9.10. La giurisprudenza ha infine chiarito come la natura eccezionale della
disposizione in esame ne imponga una stretta interpretazione, dovendo
concludersi per la non spettanza del beneficio nel caso in cui l’atto o il
comportamento:
a) non abbiano trovato origine nell’esecuzione dei compiti
istituzionali, ma abbiano avuto luogo ‘in occasione’ dello
svolgimento della pubblica funzione, senza che possa ravvisarsi la
necessaria riferibilità all’Amministrazione di appartenenza (cfr. Cass. civ.,
Sez. I, 31.01.2019, n. 3026; Sez. lav., 06.07.2018, n. 17874; Sez. lav.,
03.02.2014, n. 2297; Sez. lav., 30.11.2011, n. 25379; Sez. lav., 10.03.2011,
n. 5718; Cons. Stato, Sez. V, 05.05.2016, n. 1816; Sez. III, 2013, n. 4849;
Sez. IV, 26.02.2013, n. 1190);
b) costituiscano violazione dei doveri d’ufficio (cfr. Cons. Stato,
Sez. IV, 07.06.2018, n. 3427);
c) possano condurre ad un conflitto con gli interessi
dell’Amministrazione di appartenenza, cioè quando, pur in assenza di
responsabilità penale, sussistano i presupposti per la configurazione di un
illecito disciplinare e l’attivazione del relativo procedimento (cfr. Cons.
Stato, Sez. II, 27.08.2018, n. 2055; Sez. IV, 04.09.2017, n. 4176; Sez. IV,
2013, n. 1190; Sez. IV, 2012, n. 423).
9.11. La necessità che la disposizione sia oggetto di stretta
interpretazione è del resto ricavabile dalla ratio che il legislatore
ha inteso imprimere all’istituto del rimborso delle spese legali.
Lo scopo della norma è quello di sollevare i funzionari pubblici dal timore
di eventuali conseguenze giudiziarie connesse all’espletamento del servizio,
nell’intento di impedire ‘che il dipendente statale tema di fare il
proprio dovere’ (cfr. Cons. Stato, Sez. IV, 28.11.2019, n. 8137). Il
fine avuto di mira dal normatore consiste quindi nel tenere indenni i
soggetti che abbiano agito in nome, per conto e nell’interesse
dell’Amministrazione dalle spese legali sostenute per difendersi dalle
accuse di responsabilità, poi rivelatesi infondate.

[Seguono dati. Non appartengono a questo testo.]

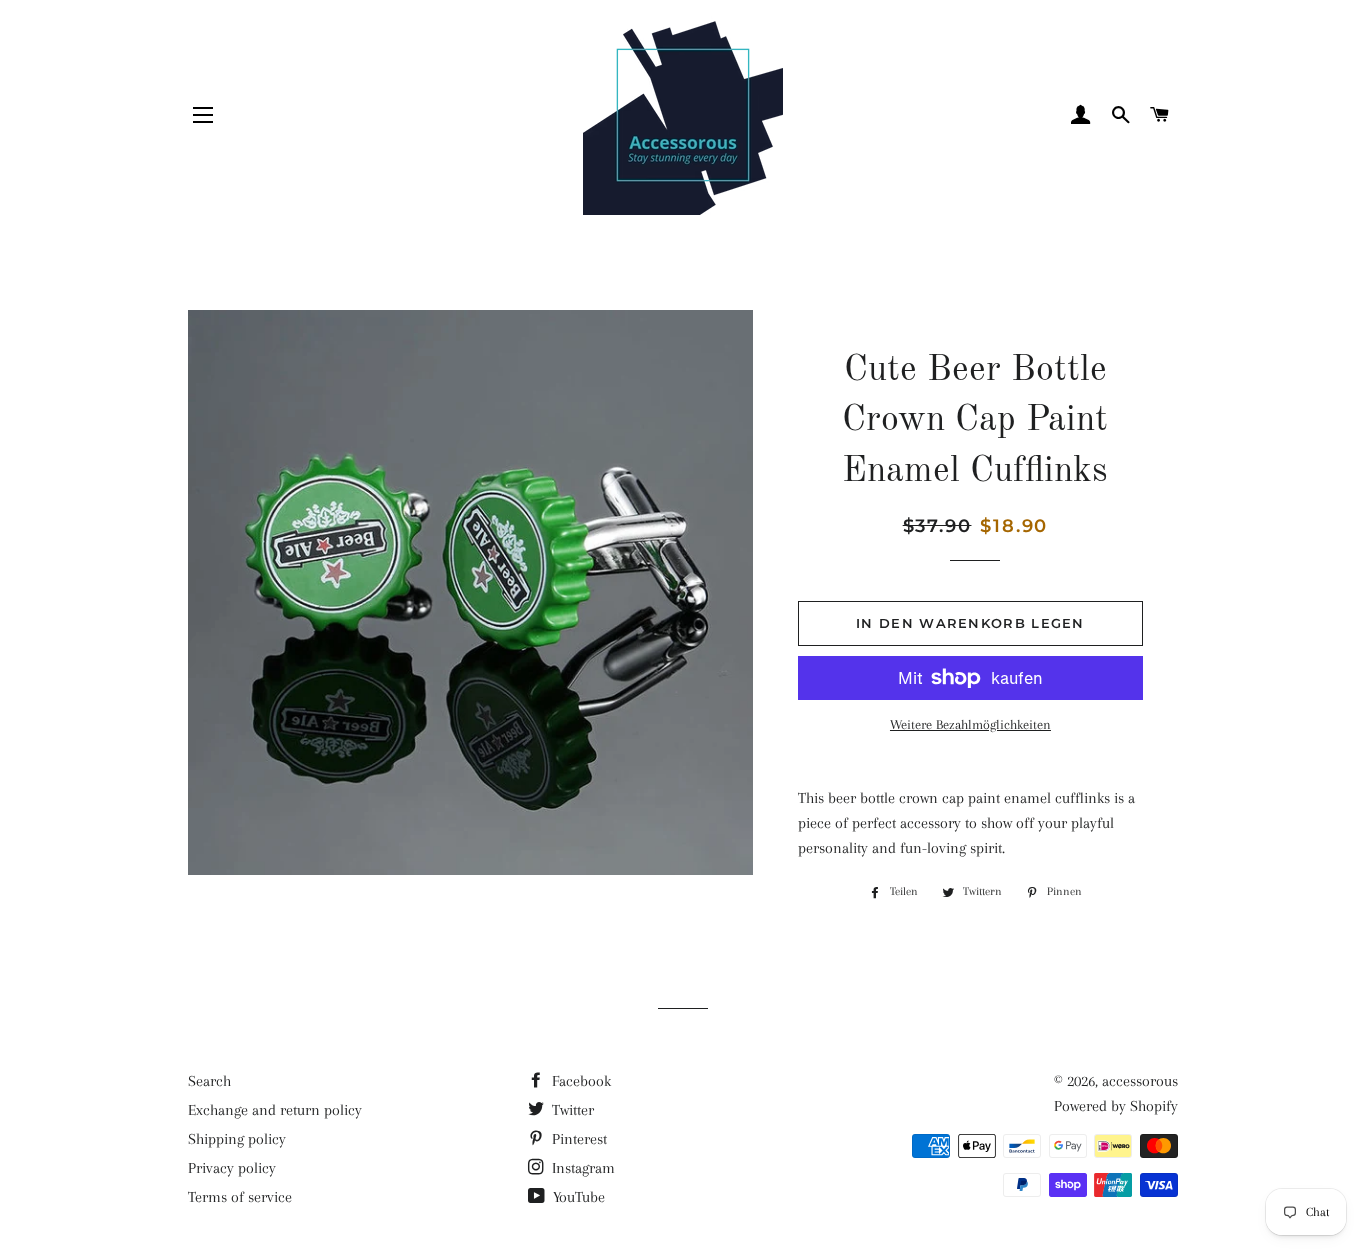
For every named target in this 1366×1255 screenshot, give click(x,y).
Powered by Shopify (1116, 1106)
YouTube (577, 1197)
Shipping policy (237, 1139)
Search (209, 1081)
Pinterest (577, 1139)
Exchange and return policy (275, 1110)
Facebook (579, 1081)
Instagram (581, 1168)
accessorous (1140, 1081)
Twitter (571, 1110)
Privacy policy (232, 1168)
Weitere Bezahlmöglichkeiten (970, 724)
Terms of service (240, 1197)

9.12. Al conseguimento di un siffatto scopo non basta una connessione con il
fatto di reato, di tipo soggettivo ed indiretto, come accadrebbe se lo
svolgimento dell’attività costituisse una mera occasione per il compimento
dell’atto o del comportamento; è necessario, invece, che sussista uno
specifico nesso causale che consenta di affermare la stretta riconducibilità
del fatto contestato all’espletamento del dovere d’ufficio, pena la
dilatazione del perimetro applicativo della norma oltre i confini delineati
dal legislatore.
10. Ricostruita la ragione ispiratrice della predetta disciplina, ne
consegue come del tutto inconferente si riveli il richiamo, operato
nell’atto di appello, agli artt. 11 e 12 del D.P.R. n. 461/2001 sulla
riconducibilità a cause di servizio di lesioni, infermità o aggravamenti di
lesioni o infermità preesistenti, riscontrate in capo al dipendente
appartenente ad amministrazioni pubbliche.

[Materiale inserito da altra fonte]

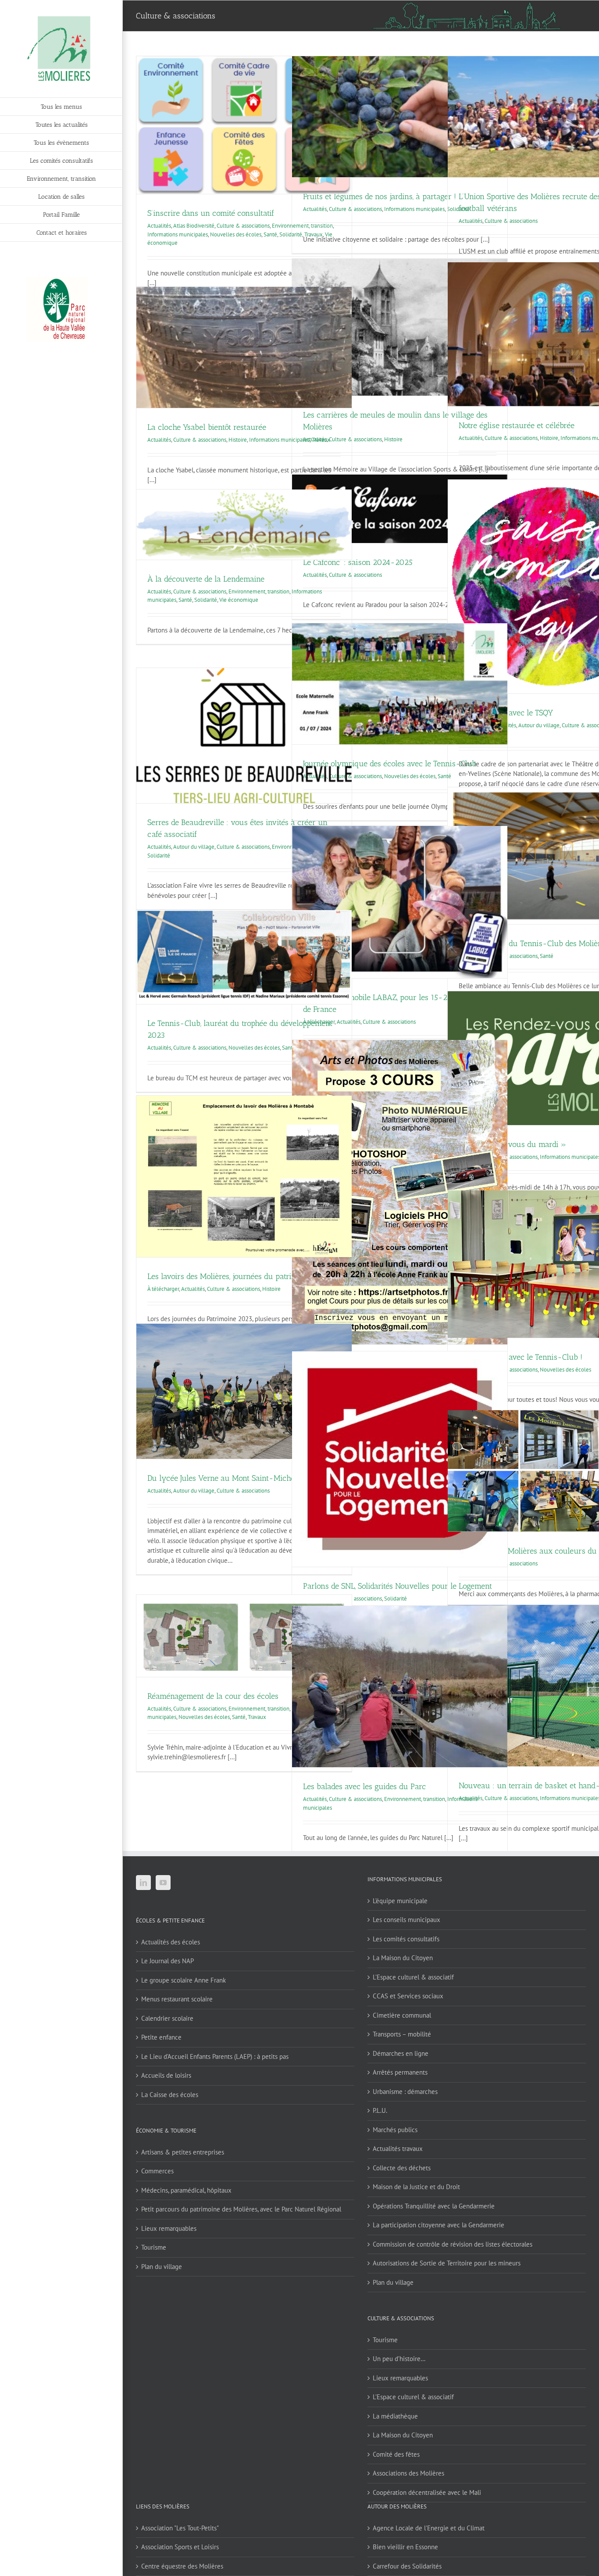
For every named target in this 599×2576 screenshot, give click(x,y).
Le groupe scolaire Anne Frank (183, 1980)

10.1. La ricorrente ha infatti esposto di aver ottenuto con determinazione
dirigenziale n. 1489/D del 27.10.2014 il riconoscimento della dipendenza da
fatti di servizio della patologia riscontrata, nella specie reazione ansioso
depressiva. Ha quindi lamentato la circostanza secondo cui l’Amministrazione
avrebbe aderito al parere espresso dal Comitato di Verifica sulle Cause di
Servizio in ordine al riconoscimento della valenza patogenetica del servizio
prestato, salvo discostarsene successivamente e senza che venisse resa
un’adeguata motivazione nell’ambito del procedimento sull’istanza di
rimborso delle spese legali.
10.2. A giudizio dell’appellante sia l’Amministrazione di appartenenza, che
il Tar avrebbero operato una riedizione illegittima del riconoscimento del
nesso causale effettuato dall’organo tecnico preposto, stravolgendolo
implicitamente.
10.3. Siffatta ricostruzione non coglie nel segno. È infatti da respingere
la tesi, da ultimo ribadita nella memoria di replica prodotta
dall’appellante, secondo cui il parere del C.V.C.S., seppur relativo ad un
diverso procedimento, dovrebbe essere assunto quale indice rivelatore della
presenza del nesso causale anche in altri giudizi, in ragione della natura
vincolata ed insindacabile della valutazione compiuta dal Comitato, siccome
connotata da certezza o da alto grado di credibilità logica e razionale.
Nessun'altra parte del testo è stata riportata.